Schließlich ist man auch meilenweit von jener Internationalität entfernt, die heutzutage als zentrales Qualitätskriterium für jede Forschungsarbeit gilt. Jenseits des Atlantiks, des Kanals oder gar nur des Rheins kennt man das Genre kaum oder gar nicht. Trotz exzessiven Imports französischer Theoriekonstrukte ist Medienwissenschaft bis heute eine germanische Besonderheit geblieben. Selbst Hans Ulrich Gumbrecht, der eine Zeitlang für das „Non-Hermeneutische“ geschwärmt, den Bruch mit den Begriffen den Subjekts, des Sinns, des Verstehens und der Interpretation vollzogen und für eine verstärkte Beachtung der „Materialitäten der Kommunikation“ plädiert hat, hält den Weg, den die Medienwissenschaft mittlerweile eingeschlagen hat, für eine Sackgasse.

Der Verdacht, dass die Medienwissenschaft in absehbarer Zeit jenes Schicksal teilen wird, das die Sozialwissenschaften Ende der 1970er ereilt hat, liegt nahe. Auf den steilen Aufstieg, den sie im Gefolge des Sputnik-Schockes, der 68er-Revolte und dem Rekrutieren neuer Begabungen aus bildungsfernen Schichten in der Hierarchie der Wissenschaften einnahmen, folgte alsbald Ernüchterung und der jähe Absturz, von dem sie sich bis auf den heutigen Tag nicht erholt haben.
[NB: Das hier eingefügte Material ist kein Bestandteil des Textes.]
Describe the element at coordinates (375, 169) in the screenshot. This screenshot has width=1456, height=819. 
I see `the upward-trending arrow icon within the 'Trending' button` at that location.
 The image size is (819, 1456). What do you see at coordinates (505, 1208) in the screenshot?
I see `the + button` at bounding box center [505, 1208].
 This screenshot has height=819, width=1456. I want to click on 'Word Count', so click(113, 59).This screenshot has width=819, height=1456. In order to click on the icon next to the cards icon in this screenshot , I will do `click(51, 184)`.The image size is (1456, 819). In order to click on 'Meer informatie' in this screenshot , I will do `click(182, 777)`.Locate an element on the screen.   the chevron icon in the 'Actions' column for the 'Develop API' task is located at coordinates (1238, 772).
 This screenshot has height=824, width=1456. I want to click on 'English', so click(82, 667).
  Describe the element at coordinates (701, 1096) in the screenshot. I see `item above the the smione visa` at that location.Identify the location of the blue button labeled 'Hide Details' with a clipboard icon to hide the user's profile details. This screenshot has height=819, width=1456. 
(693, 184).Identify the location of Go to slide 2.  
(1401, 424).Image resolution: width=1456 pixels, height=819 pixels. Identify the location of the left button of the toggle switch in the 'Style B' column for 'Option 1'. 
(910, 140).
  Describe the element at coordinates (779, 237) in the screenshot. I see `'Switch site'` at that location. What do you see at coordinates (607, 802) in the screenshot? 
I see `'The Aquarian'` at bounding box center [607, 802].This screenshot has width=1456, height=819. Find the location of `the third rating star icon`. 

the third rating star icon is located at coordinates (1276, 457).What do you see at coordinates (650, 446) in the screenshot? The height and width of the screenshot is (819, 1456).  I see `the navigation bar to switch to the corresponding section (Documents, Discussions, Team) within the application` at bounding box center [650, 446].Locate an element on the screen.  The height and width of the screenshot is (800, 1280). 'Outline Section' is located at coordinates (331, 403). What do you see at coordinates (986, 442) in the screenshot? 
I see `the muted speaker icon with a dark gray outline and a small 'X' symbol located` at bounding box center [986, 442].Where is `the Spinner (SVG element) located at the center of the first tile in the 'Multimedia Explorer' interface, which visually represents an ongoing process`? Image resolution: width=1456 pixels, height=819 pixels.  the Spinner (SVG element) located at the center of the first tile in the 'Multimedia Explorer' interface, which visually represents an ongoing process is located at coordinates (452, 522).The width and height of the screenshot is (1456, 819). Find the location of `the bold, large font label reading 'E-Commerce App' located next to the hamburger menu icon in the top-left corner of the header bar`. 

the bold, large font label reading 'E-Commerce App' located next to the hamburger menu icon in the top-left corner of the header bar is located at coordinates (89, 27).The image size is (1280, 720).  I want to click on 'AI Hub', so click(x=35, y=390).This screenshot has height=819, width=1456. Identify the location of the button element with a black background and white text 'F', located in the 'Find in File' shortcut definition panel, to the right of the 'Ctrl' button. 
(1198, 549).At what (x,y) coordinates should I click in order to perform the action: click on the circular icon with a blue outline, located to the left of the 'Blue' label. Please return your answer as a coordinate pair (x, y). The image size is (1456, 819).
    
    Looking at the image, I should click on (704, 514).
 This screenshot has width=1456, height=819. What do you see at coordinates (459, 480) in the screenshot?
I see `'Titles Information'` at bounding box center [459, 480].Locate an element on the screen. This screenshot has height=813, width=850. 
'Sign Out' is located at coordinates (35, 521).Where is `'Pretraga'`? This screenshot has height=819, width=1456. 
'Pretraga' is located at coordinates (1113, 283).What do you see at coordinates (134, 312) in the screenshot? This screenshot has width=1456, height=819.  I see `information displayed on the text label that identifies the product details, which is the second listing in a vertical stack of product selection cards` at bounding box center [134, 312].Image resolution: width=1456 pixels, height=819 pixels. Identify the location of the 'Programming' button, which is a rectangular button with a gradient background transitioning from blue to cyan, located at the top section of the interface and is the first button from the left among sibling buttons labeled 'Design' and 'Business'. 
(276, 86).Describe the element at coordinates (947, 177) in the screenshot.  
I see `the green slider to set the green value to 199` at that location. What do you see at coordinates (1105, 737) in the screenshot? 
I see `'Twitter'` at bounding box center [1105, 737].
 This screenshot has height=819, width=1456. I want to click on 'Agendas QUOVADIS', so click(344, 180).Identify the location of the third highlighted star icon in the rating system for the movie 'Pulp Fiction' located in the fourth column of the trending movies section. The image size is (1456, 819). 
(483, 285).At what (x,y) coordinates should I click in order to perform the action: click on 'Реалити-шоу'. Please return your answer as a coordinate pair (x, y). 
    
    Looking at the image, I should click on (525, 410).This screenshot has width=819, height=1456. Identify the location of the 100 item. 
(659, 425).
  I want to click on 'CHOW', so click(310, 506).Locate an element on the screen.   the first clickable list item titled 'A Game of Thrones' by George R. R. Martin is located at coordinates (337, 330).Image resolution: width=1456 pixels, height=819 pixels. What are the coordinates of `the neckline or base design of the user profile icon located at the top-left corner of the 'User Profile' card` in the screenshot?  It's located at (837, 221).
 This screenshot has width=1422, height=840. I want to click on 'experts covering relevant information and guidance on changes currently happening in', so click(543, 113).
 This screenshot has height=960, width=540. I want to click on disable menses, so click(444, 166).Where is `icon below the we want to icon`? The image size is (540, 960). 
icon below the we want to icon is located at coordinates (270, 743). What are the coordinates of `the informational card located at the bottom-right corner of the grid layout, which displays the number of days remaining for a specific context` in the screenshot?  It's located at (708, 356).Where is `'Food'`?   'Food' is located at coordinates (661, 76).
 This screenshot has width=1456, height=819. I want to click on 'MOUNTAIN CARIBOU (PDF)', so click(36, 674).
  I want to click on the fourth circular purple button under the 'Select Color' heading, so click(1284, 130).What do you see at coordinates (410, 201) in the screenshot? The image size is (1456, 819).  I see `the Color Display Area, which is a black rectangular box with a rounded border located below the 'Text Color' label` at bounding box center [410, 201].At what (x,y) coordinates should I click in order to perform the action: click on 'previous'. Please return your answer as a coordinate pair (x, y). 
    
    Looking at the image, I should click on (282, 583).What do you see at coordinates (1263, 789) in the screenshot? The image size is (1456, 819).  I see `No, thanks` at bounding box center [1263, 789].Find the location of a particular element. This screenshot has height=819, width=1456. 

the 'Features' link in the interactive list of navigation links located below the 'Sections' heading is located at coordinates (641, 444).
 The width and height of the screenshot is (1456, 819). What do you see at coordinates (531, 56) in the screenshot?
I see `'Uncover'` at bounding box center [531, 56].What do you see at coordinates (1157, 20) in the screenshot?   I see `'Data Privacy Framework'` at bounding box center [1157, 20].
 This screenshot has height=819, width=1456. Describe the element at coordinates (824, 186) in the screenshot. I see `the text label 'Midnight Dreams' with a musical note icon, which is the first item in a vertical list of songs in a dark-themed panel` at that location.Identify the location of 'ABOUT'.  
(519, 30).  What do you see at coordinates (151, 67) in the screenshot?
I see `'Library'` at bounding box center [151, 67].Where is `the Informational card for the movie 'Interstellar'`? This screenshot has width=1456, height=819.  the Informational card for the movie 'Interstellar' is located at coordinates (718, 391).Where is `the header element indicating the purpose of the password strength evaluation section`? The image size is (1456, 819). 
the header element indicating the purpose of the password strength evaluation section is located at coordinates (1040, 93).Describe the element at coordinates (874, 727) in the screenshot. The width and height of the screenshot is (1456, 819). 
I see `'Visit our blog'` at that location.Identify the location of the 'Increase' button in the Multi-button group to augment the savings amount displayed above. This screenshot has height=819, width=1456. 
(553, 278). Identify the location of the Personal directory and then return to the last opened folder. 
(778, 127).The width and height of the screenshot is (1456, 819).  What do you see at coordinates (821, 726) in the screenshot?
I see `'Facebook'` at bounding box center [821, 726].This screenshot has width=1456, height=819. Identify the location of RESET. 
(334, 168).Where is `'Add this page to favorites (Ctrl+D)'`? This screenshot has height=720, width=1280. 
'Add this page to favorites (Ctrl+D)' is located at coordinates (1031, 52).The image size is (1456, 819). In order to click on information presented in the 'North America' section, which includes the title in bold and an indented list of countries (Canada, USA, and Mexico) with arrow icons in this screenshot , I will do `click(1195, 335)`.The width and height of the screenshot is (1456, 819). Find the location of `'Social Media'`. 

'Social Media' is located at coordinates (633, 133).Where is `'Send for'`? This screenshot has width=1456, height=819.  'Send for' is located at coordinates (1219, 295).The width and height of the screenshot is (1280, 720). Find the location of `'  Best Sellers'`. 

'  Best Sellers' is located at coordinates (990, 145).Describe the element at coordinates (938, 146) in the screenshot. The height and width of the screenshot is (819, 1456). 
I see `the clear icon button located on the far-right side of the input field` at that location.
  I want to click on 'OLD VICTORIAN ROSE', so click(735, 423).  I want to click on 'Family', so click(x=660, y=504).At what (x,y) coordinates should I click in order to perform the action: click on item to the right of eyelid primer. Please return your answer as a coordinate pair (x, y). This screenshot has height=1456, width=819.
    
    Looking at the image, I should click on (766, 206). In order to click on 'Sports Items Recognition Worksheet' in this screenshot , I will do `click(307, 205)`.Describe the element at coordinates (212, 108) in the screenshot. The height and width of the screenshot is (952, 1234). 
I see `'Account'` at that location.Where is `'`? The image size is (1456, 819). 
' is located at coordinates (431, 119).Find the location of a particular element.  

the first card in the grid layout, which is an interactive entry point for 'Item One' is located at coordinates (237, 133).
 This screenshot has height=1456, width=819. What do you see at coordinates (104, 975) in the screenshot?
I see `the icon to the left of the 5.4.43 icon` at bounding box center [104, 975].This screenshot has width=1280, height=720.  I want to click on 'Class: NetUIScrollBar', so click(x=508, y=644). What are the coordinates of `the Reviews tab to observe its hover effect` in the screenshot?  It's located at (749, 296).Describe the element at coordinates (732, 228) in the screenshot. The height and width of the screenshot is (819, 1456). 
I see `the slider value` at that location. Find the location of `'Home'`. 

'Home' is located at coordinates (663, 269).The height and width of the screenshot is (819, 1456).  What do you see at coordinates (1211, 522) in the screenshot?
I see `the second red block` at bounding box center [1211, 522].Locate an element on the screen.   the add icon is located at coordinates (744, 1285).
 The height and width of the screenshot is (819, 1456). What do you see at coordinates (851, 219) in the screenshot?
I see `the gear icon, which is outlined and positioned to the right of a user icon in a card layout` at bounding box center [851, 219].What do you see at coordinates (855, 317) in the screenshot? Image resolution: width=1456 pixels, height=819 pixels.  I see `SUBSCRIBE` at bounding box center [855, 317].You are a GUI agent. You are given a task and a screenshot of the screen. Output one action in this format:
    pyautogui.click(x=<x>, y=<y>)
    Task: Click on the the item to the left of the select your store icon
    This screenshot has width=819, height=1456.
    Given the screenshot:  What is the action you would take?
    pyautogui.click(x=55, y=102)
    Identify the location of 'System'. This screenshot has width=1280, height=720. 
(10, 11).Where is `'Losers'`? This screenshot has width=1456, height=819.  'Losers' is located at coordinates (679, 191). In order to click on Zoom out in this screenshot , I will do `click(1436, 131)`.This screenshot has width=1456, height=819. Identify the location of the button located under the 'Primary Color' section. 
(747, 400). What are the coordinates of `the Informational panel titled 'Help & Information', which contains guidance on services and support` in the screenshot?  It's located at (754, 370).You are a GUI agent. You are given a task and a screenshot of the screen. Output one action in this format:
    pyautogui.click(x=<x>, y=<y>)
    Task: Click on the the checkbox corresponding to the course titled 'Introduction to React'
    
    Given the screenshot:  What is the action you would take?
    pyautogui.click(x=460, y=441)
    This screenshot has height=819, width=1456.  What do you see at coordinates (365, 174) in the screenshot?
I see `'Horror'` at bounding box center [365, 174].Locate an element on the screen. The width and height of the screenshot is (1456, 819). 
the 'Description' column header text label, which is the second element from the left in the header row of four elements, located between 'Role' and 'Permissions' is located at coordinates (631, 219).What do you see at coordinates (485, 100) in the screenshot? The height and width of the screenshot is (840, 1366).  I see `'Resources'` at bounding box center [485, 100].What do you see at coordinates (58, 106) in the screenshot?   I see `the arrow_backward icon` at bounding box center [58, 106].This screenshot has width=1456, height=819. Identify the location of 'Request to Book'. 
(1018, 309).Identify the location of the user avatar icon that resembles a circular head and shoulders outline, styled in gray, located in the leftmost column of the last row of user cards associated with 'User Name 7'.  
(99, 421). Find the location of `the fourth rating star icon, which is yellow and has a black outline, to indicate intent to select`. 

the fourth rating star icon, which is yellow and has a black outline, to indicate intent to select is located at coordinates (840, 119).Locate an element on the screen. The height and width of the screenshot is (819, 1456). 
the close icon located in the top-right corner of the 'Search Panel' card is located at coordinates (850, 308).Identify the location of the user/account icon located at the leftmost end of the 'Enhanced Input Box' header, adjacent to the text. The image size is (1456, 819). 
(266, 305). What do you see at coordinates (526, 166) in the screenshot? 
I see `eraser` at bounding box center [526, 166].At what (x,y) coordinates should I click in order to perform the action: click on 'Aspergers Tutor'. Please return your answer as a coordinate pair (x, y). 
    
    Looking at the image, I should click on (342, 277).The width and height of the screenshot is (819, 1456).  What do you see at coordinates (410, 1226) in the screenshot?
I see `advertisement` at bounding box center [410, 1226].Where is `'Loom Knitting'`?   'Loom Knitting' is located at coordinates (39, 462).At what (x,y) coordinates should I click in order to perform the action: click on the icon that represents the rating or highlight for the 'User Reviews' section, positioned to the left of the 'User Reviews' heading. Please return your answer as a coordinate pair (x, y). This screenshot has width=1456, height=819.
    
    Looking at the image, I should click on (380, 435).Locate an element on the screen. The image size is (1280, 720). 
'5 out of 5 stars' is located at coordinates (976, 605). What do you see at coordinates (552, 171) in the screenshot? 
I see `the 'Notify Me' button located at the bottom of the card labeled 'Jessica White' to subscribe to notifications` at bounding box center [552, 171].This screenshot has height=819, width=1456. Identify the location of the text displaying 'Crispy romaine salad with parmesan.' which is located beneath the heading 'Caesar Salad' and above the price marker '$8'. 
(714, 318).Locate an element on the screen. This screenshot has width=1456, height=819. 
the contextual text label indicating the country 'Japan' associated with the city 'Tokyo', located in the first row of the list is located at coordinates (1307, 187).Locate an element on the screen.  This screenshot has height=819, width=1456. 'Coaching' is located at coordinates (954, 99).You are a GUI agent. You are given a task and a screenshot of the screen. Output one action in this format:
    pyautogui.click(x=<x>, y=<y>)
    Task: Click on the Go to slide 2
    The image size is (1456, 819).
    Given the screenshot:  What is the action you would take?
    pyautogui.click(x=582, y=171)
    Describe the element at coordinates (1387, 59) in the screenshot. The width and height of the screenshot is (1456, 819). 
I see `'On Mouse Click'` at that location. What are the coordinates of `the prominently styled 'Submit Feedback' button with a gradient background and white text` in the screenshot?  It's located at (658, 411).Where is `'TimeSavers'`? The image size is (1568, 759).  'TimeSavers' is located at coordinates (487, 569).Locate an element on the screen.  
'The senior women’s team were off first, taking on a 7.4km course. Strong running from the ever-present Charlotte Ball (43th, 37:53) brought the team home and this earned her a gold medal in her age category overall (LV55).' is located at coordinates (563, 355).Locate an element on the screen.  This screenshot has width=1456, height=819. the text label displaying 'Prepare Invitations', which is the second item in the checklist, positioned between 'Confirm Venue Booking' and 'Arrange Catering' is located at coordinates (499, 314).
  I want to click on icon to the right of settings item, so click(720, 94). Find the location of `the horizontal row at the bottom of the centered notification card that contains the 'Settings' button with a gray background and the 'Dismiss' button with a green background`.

Musste ihre Kundschaft nach ihrer Ausbildung erleben, dass die Taxenstände der Republik zu ihrem bevorzugten Arbeitsfeld gehören, erfuhren die Sozialwissenschaften, dass für sie nur noch die Rolle des Stehgeigers vorgesehen ist. Von dem Traum, dass gut ausgebildete Erzieher, Lehrer und Sozialarbeiter die verantwortungsbewusste Eliten für Politik, Wirtschaft und Kultur heranbilden; oder dass kritische Soziologen, Psychologen und Politologen dem Kapitalismus den Garaus machen und die Demokratie auf Vordermann bringen, ist außer vielen Büchern, Texten und Konzepten, die verschenkte Lebenszeit speichern, wenig geblieben.

Kultur statt Geist

Neben all den diversen Turns oder Twists, die die Geisteswissenschaften in den letzten Jahren gedreht haben, sticht vor allem der zur „Kultur“ hervor. Auf den ersten Blick mag diese Wendung wenig aufregend erscheinen. Die kulturelle Verfasstheit der Welt zu studieren, ihre Konstruktion begreifbar zu machen und sie zugleich und auf diese Weise zu befördern, war immer schon eine Aufgabe, die man den Geisteswissenschaften zugeschoben hatte.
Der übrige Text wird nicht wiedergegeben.